What you have to do = Without changing anything, transcribe all of the entries.
[[ Exercise data open ]]
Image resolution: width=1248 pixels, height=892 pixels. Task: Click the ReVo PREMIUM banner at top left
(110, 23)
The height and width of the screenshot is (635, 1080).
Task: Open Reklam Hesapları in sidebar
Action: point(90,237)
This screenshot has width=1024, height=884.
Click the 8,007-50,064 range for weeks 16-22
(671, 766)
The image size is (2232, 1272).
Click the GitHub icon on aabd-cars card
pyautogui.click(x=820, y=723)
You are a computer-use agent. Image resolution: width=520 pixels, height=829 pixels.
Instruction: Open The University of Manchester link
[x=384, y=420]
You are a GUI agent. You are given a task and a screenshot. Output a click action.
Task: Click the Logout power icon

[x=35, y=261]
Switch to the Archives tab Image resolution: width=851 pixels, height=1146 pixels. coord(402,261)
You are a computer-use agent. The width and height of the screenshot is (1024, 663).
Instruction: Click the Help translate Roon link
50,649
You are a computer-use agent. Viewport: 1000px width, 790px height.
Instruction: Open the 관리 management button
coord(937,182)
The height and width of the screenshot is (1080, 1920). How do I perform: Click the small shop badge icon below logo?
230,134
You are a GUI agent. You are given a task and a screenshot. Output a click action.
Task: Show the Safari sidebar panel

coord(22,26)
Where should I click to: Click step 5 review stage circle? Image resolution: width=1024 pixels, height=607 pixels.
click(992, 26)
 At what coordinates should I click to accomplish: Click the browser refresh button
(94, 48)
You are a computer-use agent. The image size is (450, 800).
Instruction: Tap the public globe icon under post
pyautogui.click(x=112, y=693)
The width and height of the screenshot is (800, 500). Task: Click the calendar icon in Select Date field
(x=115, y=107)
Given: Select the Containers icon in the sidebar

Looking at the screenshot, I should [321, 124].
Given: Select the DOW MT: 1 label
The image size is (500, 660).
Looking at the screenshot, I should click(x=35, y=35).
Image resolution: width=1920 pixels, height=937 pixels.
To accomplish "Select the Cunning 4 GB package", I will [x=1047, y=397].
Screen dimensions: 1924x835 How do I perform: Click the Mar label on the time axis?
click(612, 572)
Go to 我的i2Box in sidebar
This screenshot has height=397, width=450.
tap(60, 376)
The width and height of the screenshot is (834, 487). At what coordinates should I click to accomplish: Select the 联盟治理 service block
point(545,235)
[[ Exercise data closed ]]
Exercise result =
Image resolution: width=1248 pixels, height=892 pixels. Task: Click the ReVo PREMIUM banner at top left
(110, 23)
The height and width of the screenshot is (635, 1080).
Task: Open Reklam Hesapları in sidebar
Action: point(90,237)
This screenshot has width=1024, height=884.
Click the 8,007-50,064 range for weeks 16-22
(671, 766)
The image size is (2232, 1272).
Click the GitHub icon on aabd-cars card
pyautogui.click(x=820, y=723)
You are a computer-use agent. Image resolution: width=520 pixels, height=829 pixels.
Instruction: Open The University of Manchester link
[x=384, y=420]
You are a GUI agent. You are given a task and a screenshot. Output a click action.
Task: Click the Logout power icon

[x=35, y=261]
Switch to the Archives tab Image resolution: width=851 pixels, height=1146 pixels. coord(402,261)
You are a computer-use agent. The width and height of the screenshot is (1024, 663).
Instruction: Click the Help translate Roon link
50,649
You are a computer-use agent. Viewport: 1000px width, 790px height.
Instruction: Open the 관리 management button
coord(937,182)
The height and width of the screenshot is (1080, 1920). How do I perform: Click the small shop badge icon below logo?
230,134
You are a GUI agent. You are given a task and a screenshot. Output a click action.
Task: Show the Safari sidebar panel

coord(22,26)
Where should I click to: Click step 5 review stage circle? Image resolution: width=1024 pixels, height=607 pixels.
click(992, 26)
 At what coordinates should I click to accomplish: Click the browser refresh button
(94, 48)
You are a computer-use agent. The image size is (450, 800).
Instruction: Tap the public globe icon under post
pyautogui.click(x=112, y=693)
The width and height of the screenshot is (800, 500). Task: Click the calendar icon in Select Date field
(x=115, y=107)
Given: Select the Containers icon in the sidebar

Looking at the screenshot, I should [321, 124].
Given: Select the DOW MT: 1 label
The image size is (500, 660).
Looking at the screenshot, I should click(x=35, y=35).
Image resolution: width=1920 pixels, height=937 pixels.
To accomplish "Select the Cunning 4 GB package", I will [x=1047, y=397].
Screen dimensions: 1924x835 How do I perform: Click the Mar label on the time axis?
click(612, 572)
Go to 我的i2Box in sidebar
This screenshot has height=397, width=450.
tap(60, 376)
The width and height of the screenshot is (834, 487). At what coordinates should I click to accomplish: Select the 联盟治理 service block
point(545,235)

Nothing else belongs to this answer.